→ Given task
Starting at the first line and ending at the line that contains "point(916,738)", format the lines as a JSON list of strings, one string per line, with blank lines omitted. Leave the pictures out of the output.
------------------------------------
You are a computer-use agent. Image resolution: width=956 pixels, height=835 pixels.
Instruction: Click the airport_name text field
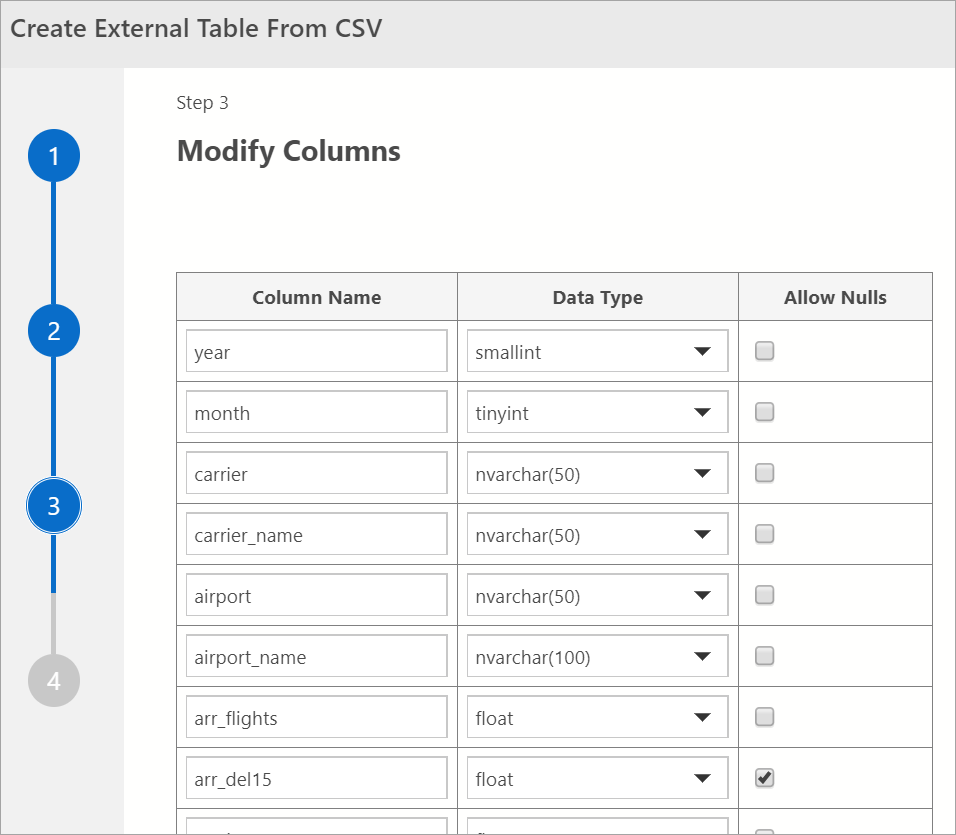316,656
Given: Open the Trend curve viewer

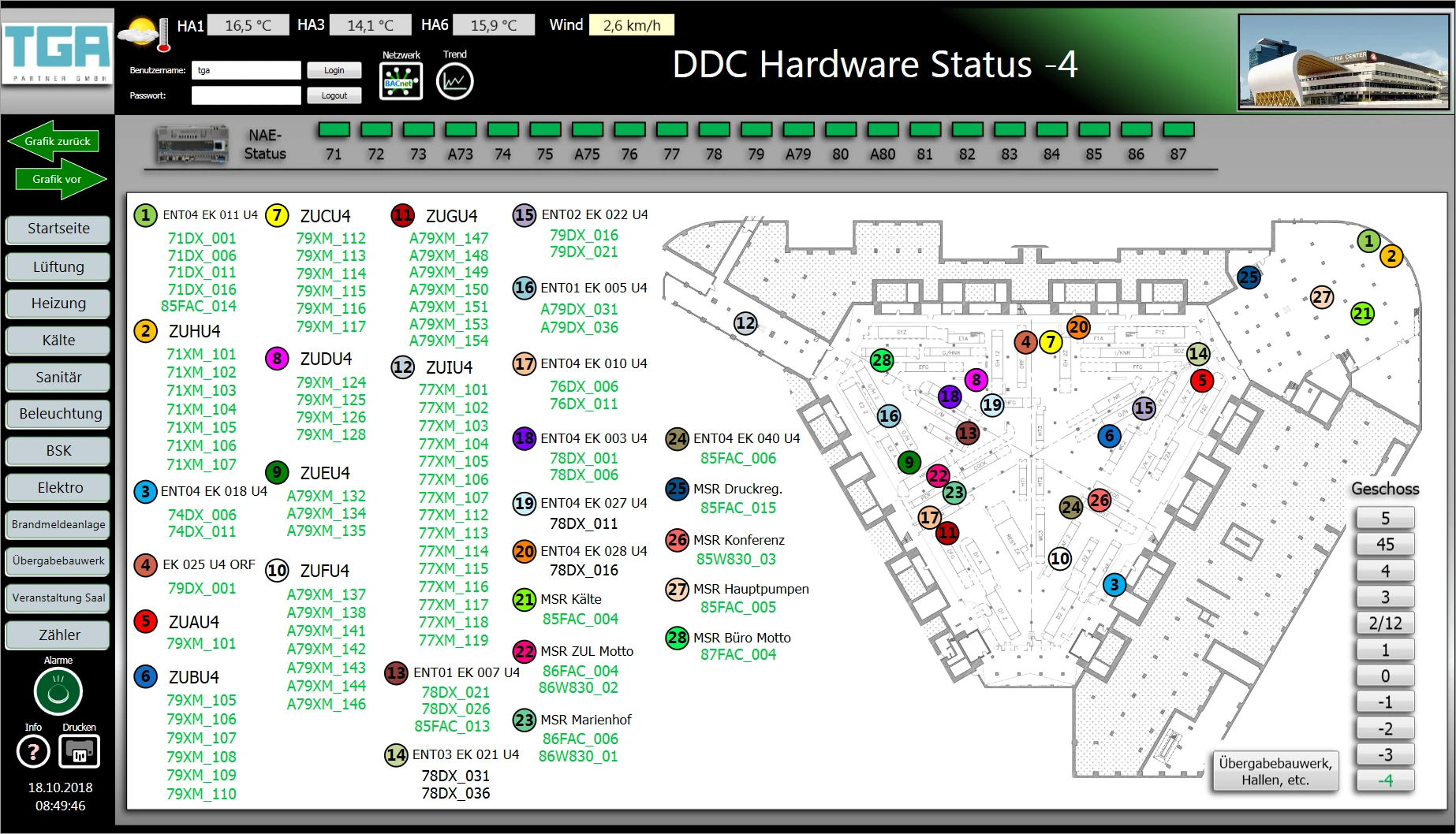Looking at the screenshot, I should coord(454,80).
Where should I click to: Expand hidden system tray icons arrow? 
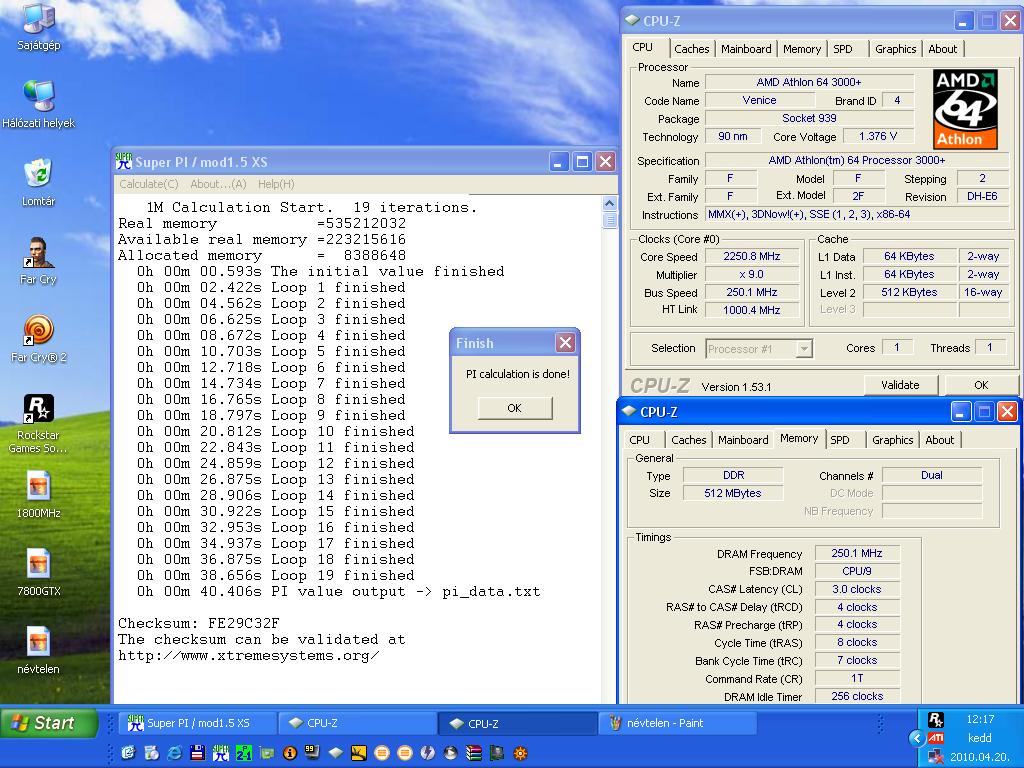point(916,738)
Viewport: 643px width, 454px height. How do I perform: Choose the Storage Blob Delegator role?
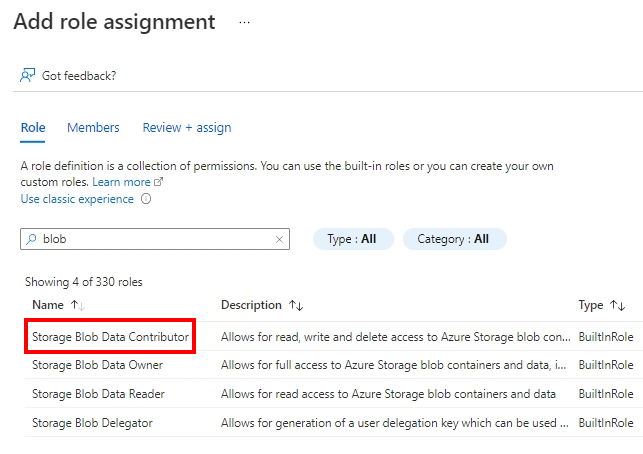pyautogui.click(x=92, y=423)
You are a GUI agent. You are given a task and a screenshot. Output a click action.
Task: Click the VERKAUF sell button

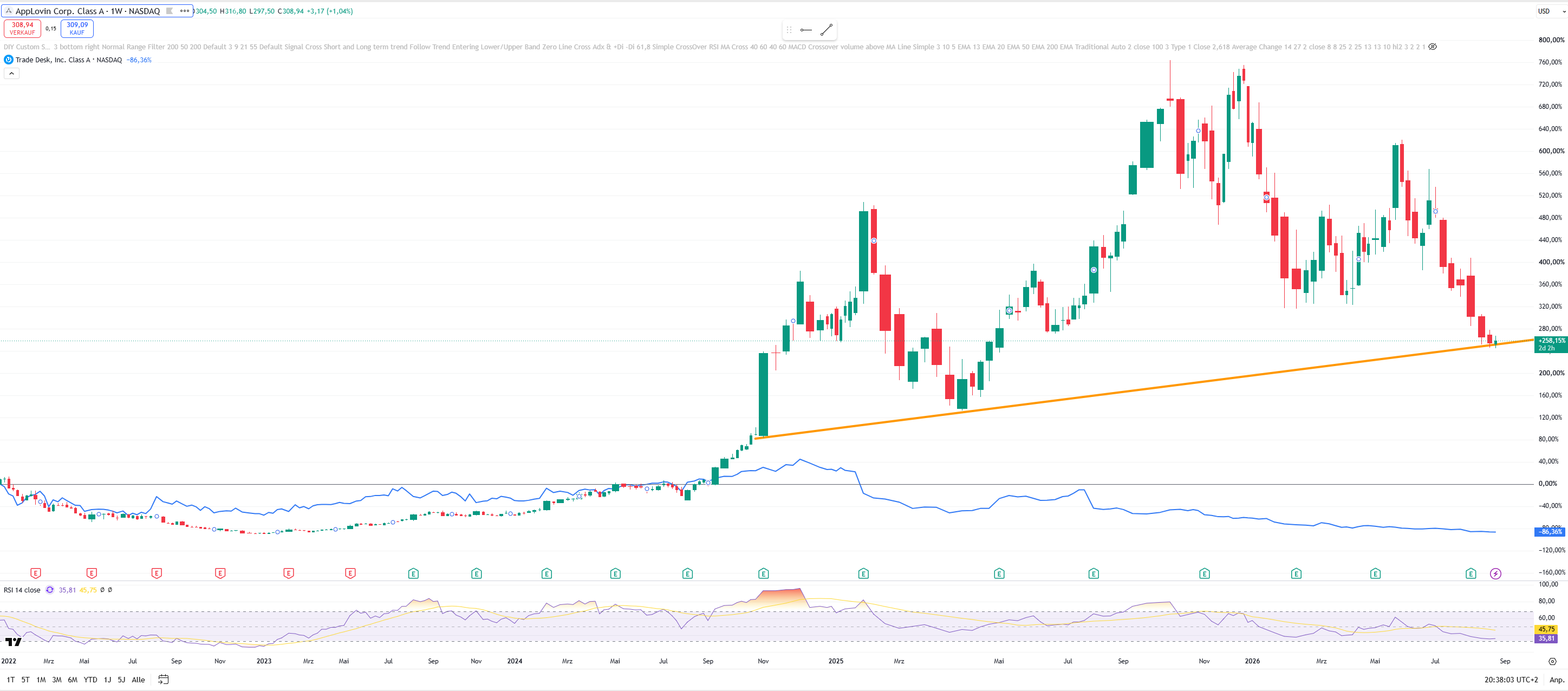click(23, 29)
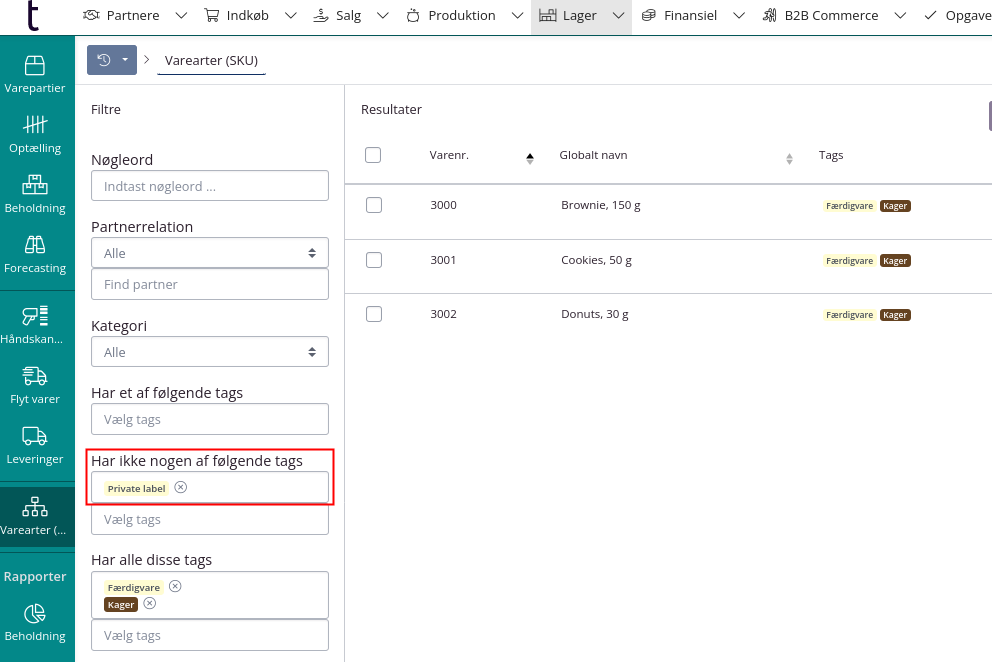Open the Lager menu
This screenshot has width=992, height=662.
click(580, 16)
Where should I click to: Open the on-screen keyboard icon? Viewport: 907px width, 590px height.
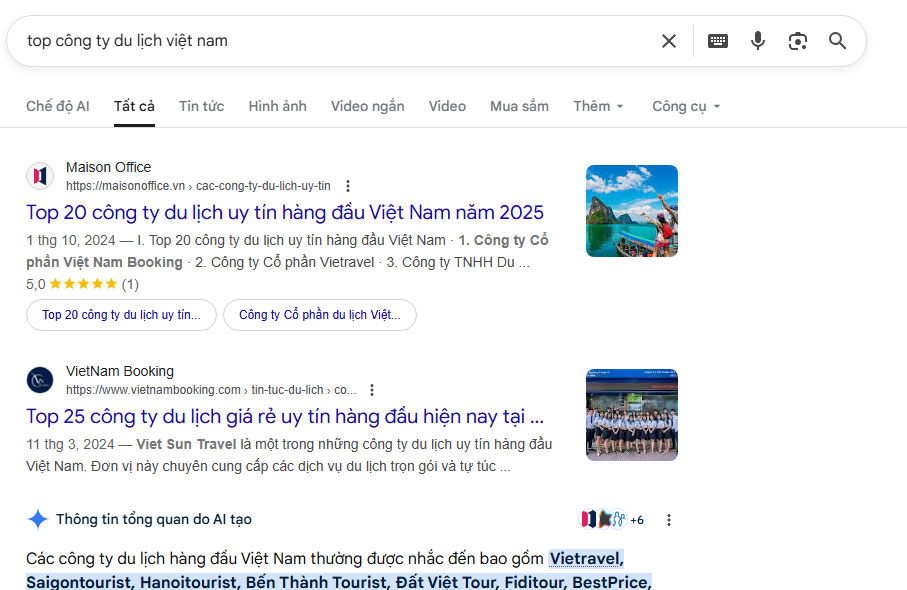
------------------------------------
→ Task response
[
  "You are a computer-use agent. Image resolution: width=956 pixels, height=835 pixels.",
  "Instruction: Click the airport_name text field",
  "316,656",
  "Given: Open the Trend curve viewer",
  "Looking at the screenshot, I should coord(454,80).",
  "Where should I click to: Expand hidden system tray icons arrow? ",
  "point(916,738)"
]